◆ TRY IT: Print the records exactly and in full, please; the pictures stay out.

*** Opening of AVAILABLE RECORDS ***

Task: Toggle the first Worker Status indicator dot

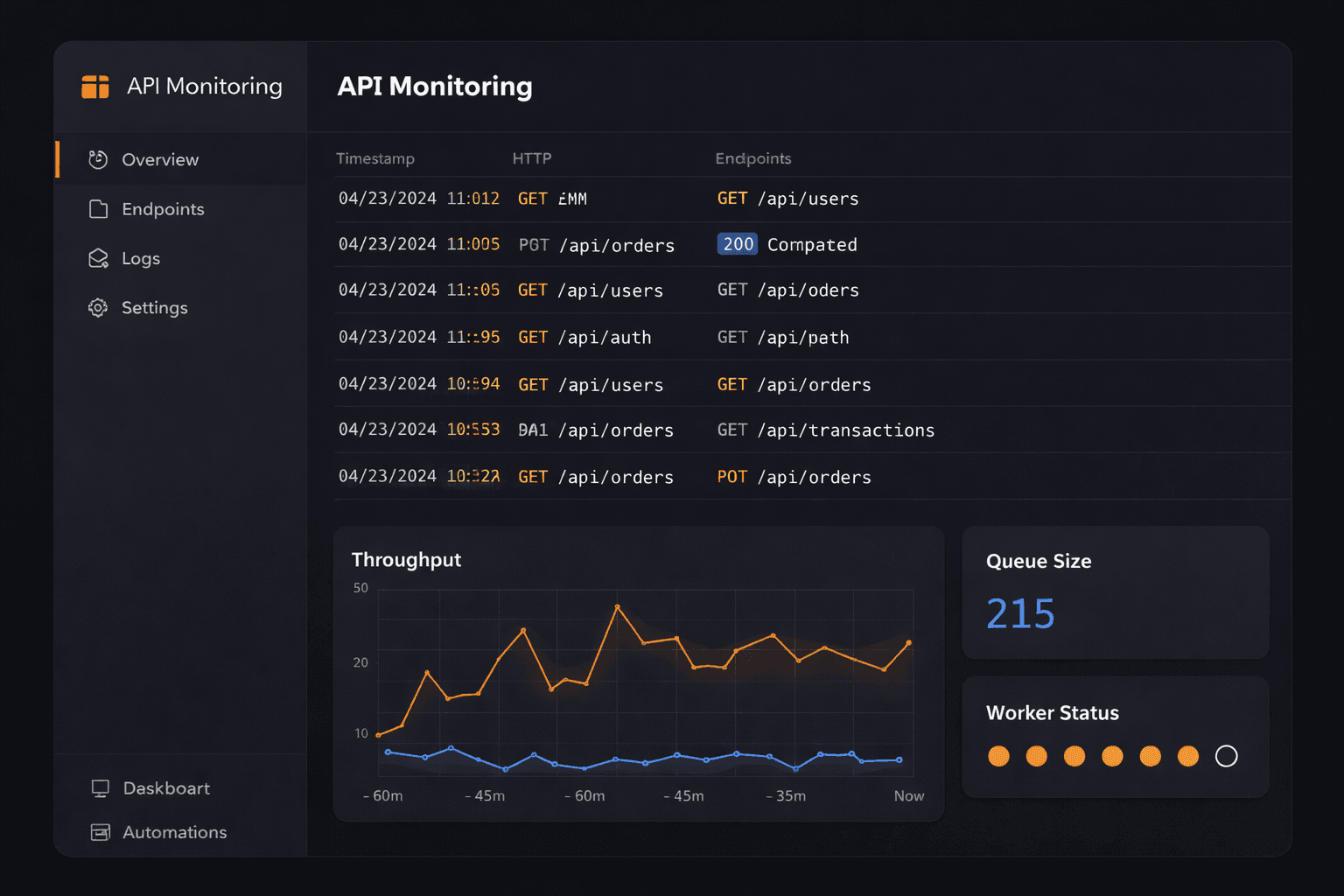Action: click(998, 756)
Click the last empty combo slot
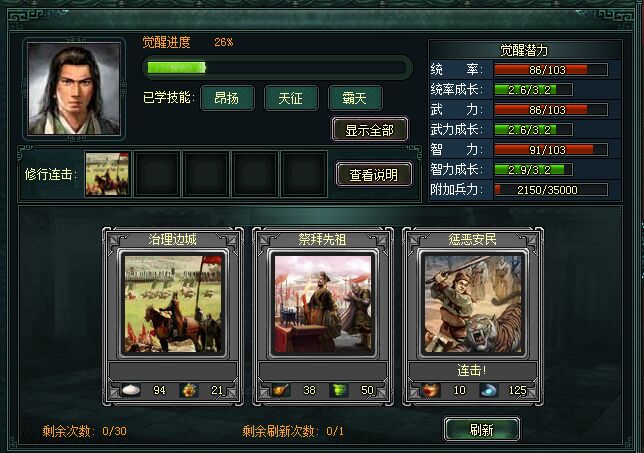The height and width of the screenshot is (453, 644). [x=304, y=174]
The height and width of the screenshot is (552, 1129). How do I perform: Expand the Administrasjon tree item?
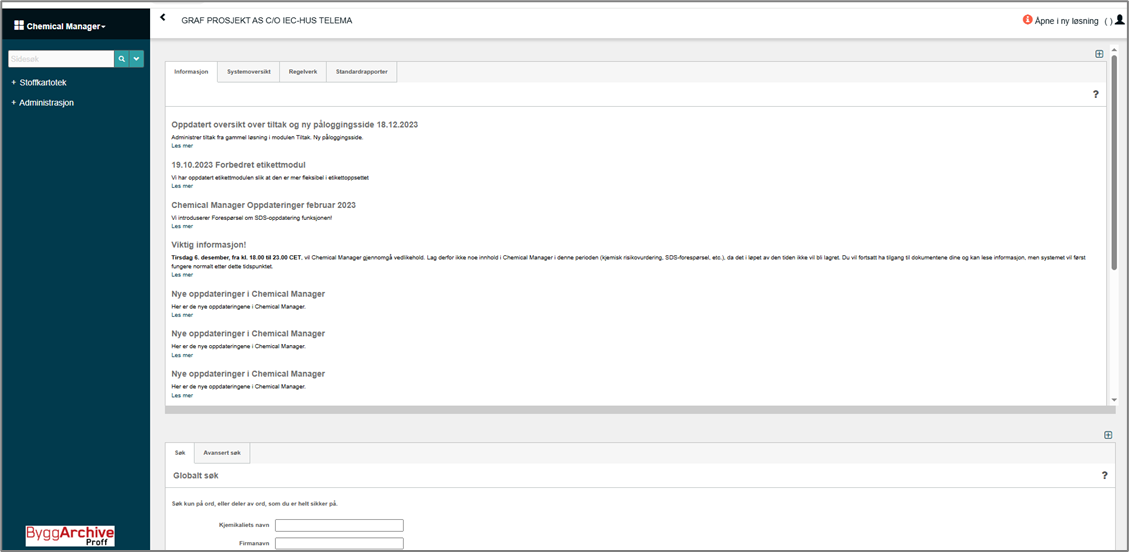point(13,102)
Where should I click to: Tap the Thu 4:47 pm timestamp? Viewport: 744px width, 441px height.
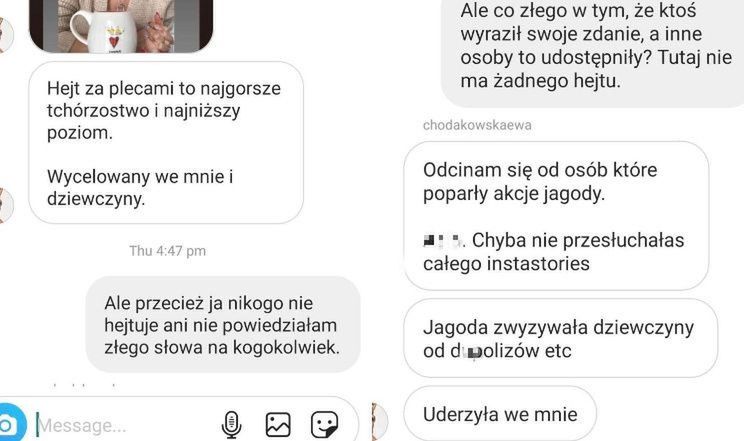click(167, 251)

*** Close of AVAILABLE RECORDS ***

◆ RESPONSE:
Task: Toggle the first Worker Status indicator dot

Action: click(998, 756)
Click the last empty combo slot
The height and width of the screenshot is (453, 644). [x=304, y=174]
The height and width of the screenshot is (552, 1129). How do I perform: Expand the Administrasjon tree item?
point(13,102)
Where should I click to: Tap the Thu 4:47 pm timestamp? Viewport: 744px width, 441px height.
click(167, 251)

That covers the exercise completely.